Other possible format (A SCSI drive with 2 partitions):

# Dev. NumBIOS codeSecs/trackHeads/cylCylsPart. Offset
0x8000x80326417140
0x8010x80326417141001

Removing LILO

To remove LILO from MS-DOS type "fdisk /MBR".
To remove LILO from linux type "lilo -u /dev/hda", or "dd if=/boot/boot.0300 of=/dev/hda bs=446 count=1". Only 446 bytes should be copied to the mbr. If the hard drive is scsi, the filename is boot.0800. Make sure when LILO was installed that this is the correct copy of the MBR and not a bogus copy from a Linux distribution.

Changing Runlevels

A runlevel is a software configuration of the system that allows only a selected group of processes to exist. Init can run the system in one of eight runlevels. The main runlevels are 0-6. The system runs in only one of these runlevels at a time. Typically these runlevels are used for different purposes. For Redhat Linux version 6, they are:

0-halt
1-Single user mode
2-Multiuser, without NFS (The same as 3, if you don't have networking)
3-Full multiuser mode
4-unused
5-X11
6-Reboot

These runlevels can be configured by the administrator. The "/etc/inittab" file instructs init which runlevel to start the system at and describes the processes to be run at each runlevel. For a deeper explanation, read my article on "How Linux Works" or "The Linux Startup Reference Manual"

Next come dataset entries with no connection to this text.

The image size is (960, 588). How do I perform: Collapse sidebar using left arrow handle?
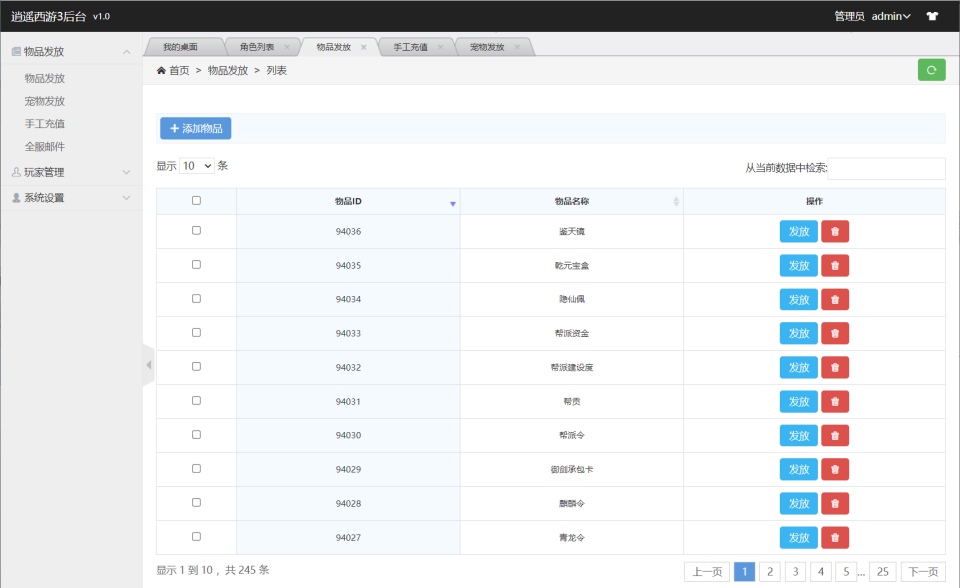148,365
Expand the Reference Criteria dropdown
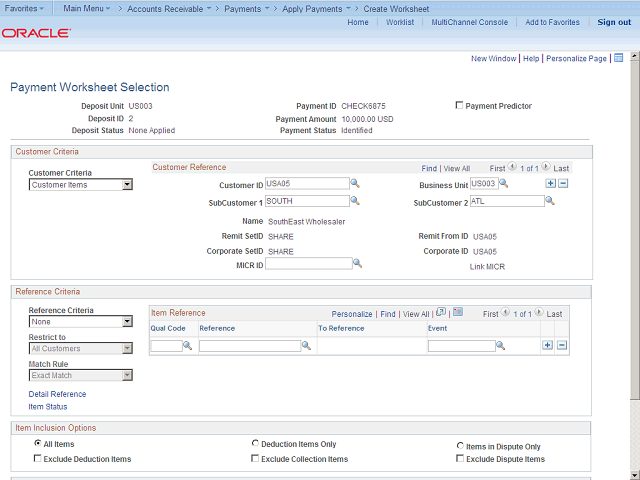The height and width of the screenshot is (480, 640). pos(127,322)
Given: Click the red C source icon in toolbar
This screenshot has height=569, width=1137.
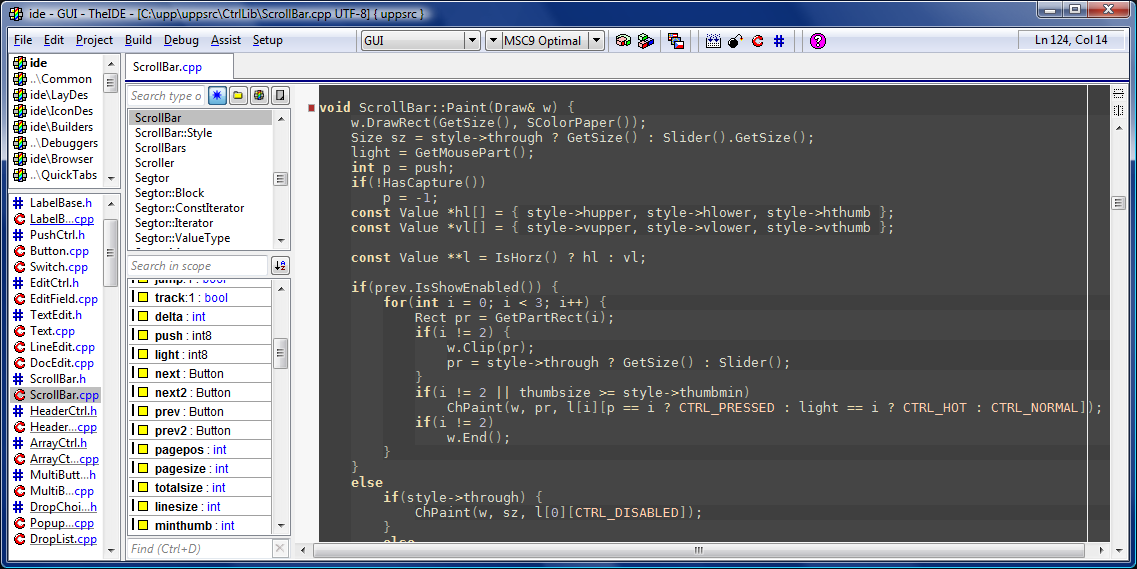Looking at the screenshot, I should click(757, 41).
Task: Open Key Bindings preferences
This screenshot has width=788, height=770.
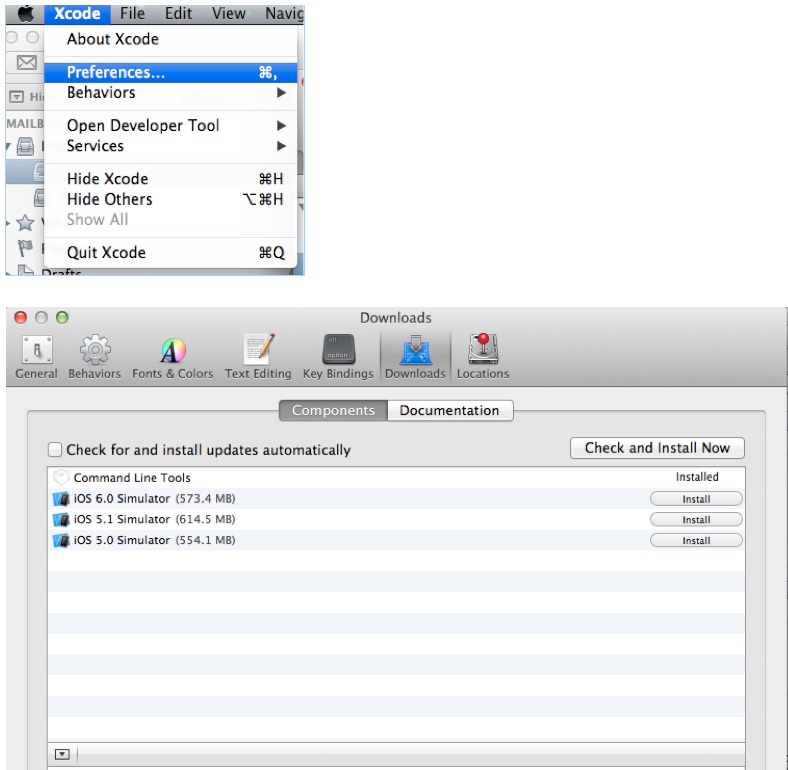Action: pos(338,357)
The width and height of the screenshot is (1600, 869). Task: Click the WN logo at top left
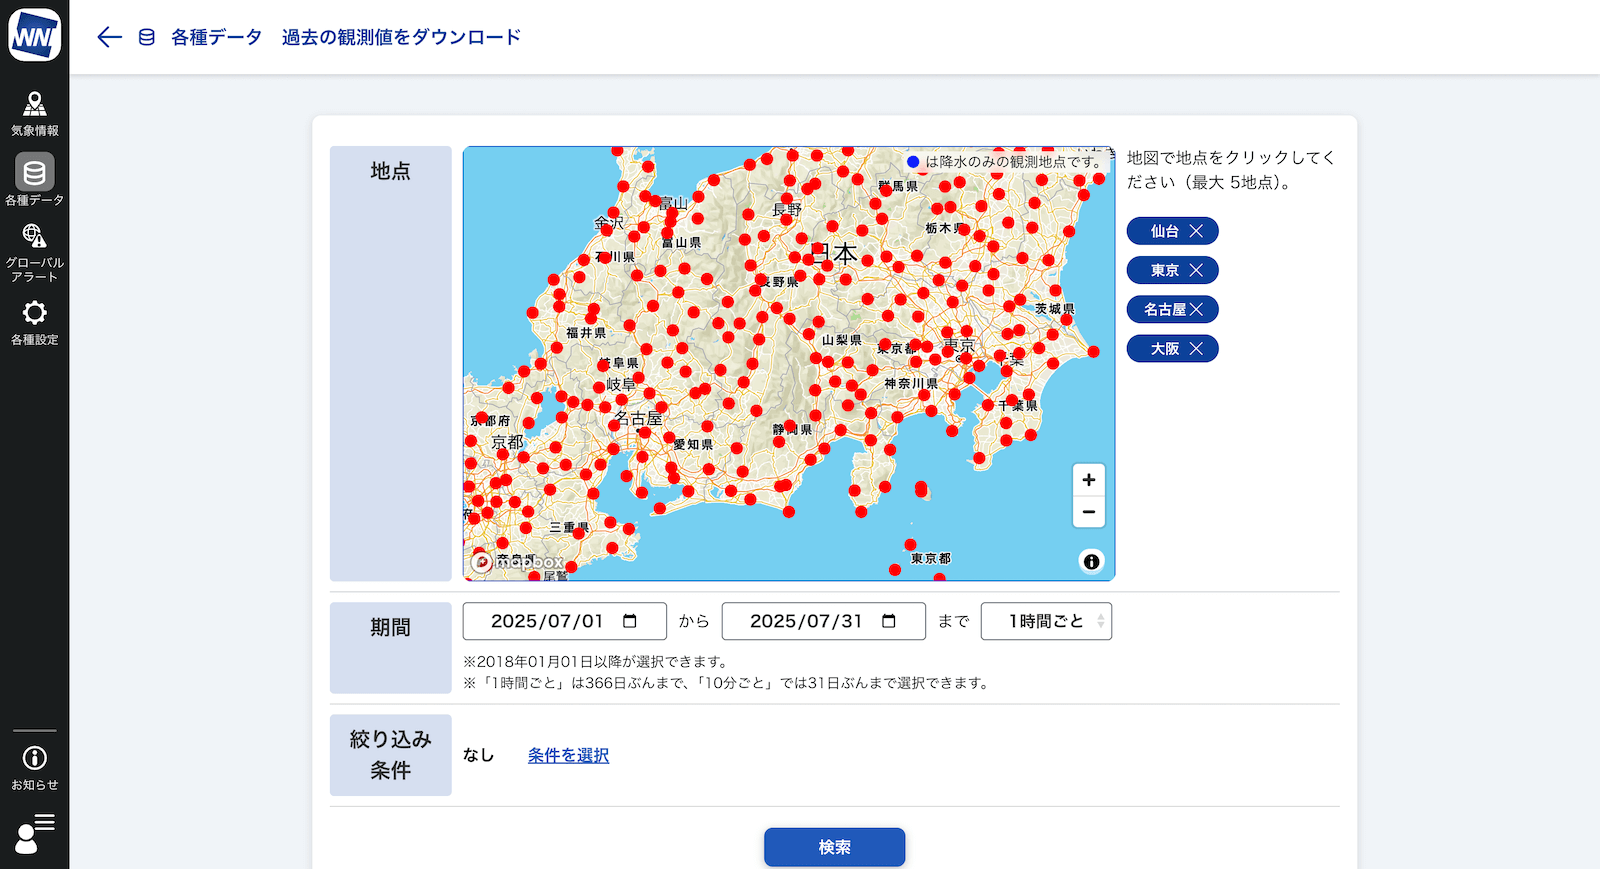34,36
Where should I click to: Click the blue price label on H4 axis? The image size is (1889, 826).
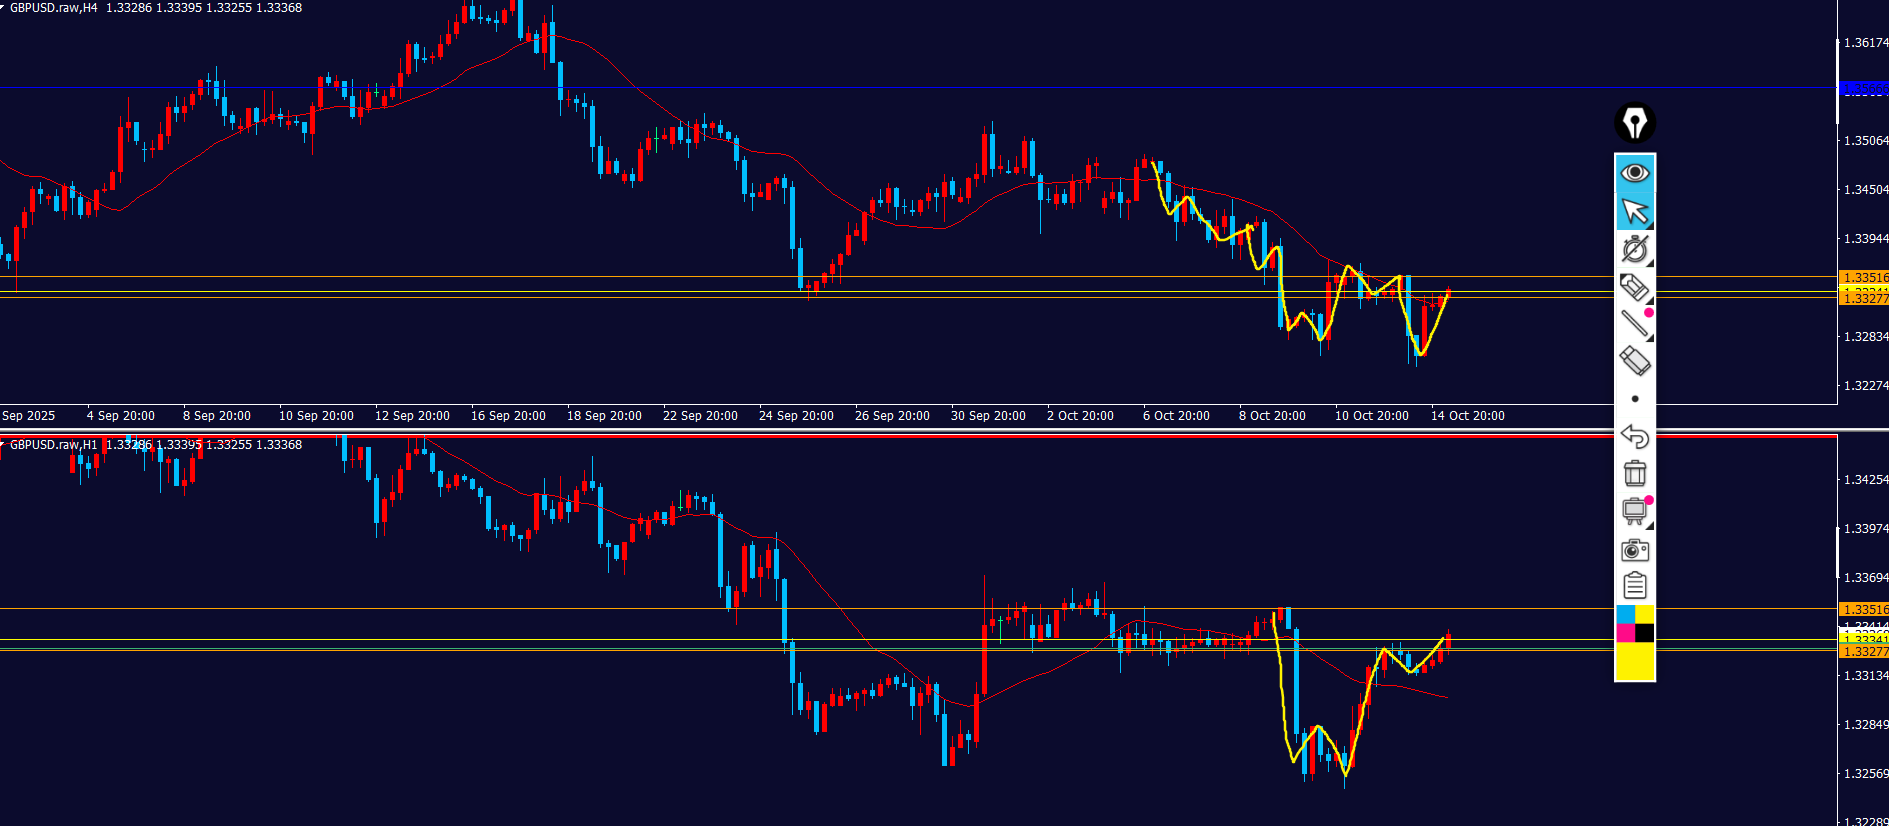point(1863,89)
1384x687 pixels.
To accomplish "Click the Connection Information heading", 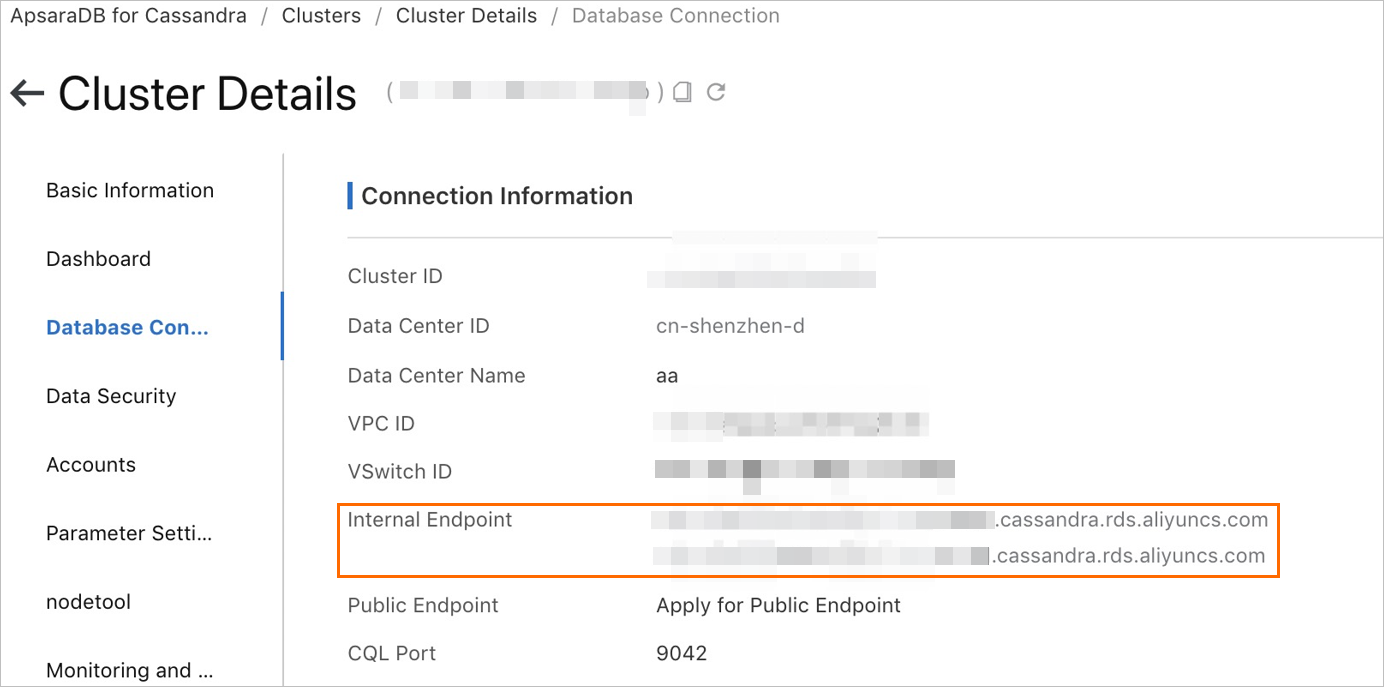I will tap(497, 196).
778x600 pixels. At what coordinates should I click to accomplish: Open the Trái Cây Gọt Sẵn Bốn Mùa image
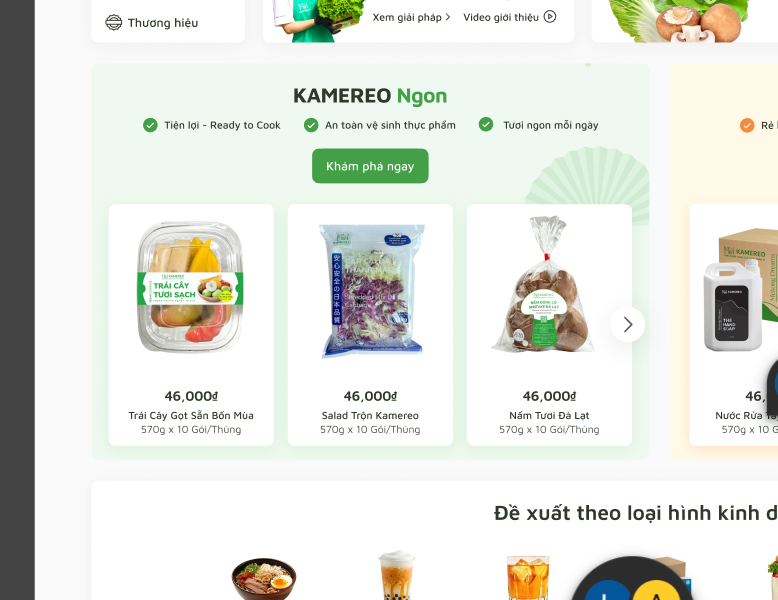click(191, 288)
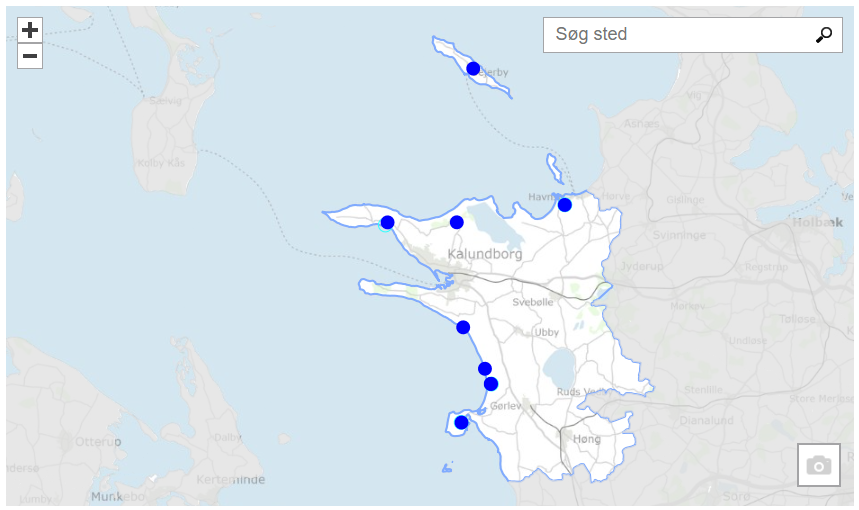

A running system can be taken to single user mode by using the telinit command to request run level 1 as follows:

telinit 1

It can be entered when the system boots by giving the word "single" or "emergency" on the kernel command line. This can be done at the LILO prompt after pressing the <TAB> key and entering your selection with the word "single" after it. The kernel sends the command line to the init program and it doesn't use the default run level. The kernel command line entry is dependent on how you boot the system.
Entering single user mode is necessary when a damaged filesystem needs repaired. You can run the program fsck to check the filesystem when the damaged partition is not mounted or running.

LILO and the rdev program

You may have noticed that there are some parameters in LILO that can also be set by a program called rdev. The rdev program is a program that is used to set the following:

  • The root partition (root device) The command "rdev -s vmlinuz /dev/hda2" will set the root device to be /dev/hda2 on the kernel image vmlinuz. In LILO the command, "root=/dev/hda2", will set the root device.
  • The video mode. The command "rdev -v vmlinuz 1" will set the video mode as though the key 0(the first selection) were pressed at the video mode prompt. In LILO the command, "vga=ask", will cause the system to prompt for video mode. You are better off to use LILO to set the video mode.

The commands shown above are examples and the actual names and values used may be different for your system. The program rdev is used to modify the kernel image file so that it will know where such things as the root device are without LILO passing this information to the kernel. Therefore if you set these parameters in your kernel image file using rdev, you will not need to set it using LILO. Conversely if you do not set these commands using rdev, you will need to set them in your /etc/lilo.conf file and update LILO when you do a kernel recompile or make other changes affecting one or more of these parameters.

One system parameter LILO can set that rdev cannot set is the amount of system memory with the command, append="mem=128M". This command sets the memory to 128M.

In addition, rdev provides the ability to set the following parameters that LILO can't set.:

  • The swap partition (swap device). The command "rdev -s vmlinuz /dev/hda3" will set the swap device. There is no command in LILO to do this.
  • Set the RAMDISK size in kilobytes. The command "rdev -r vmlinuz 627" will set a RAM disk of 627K.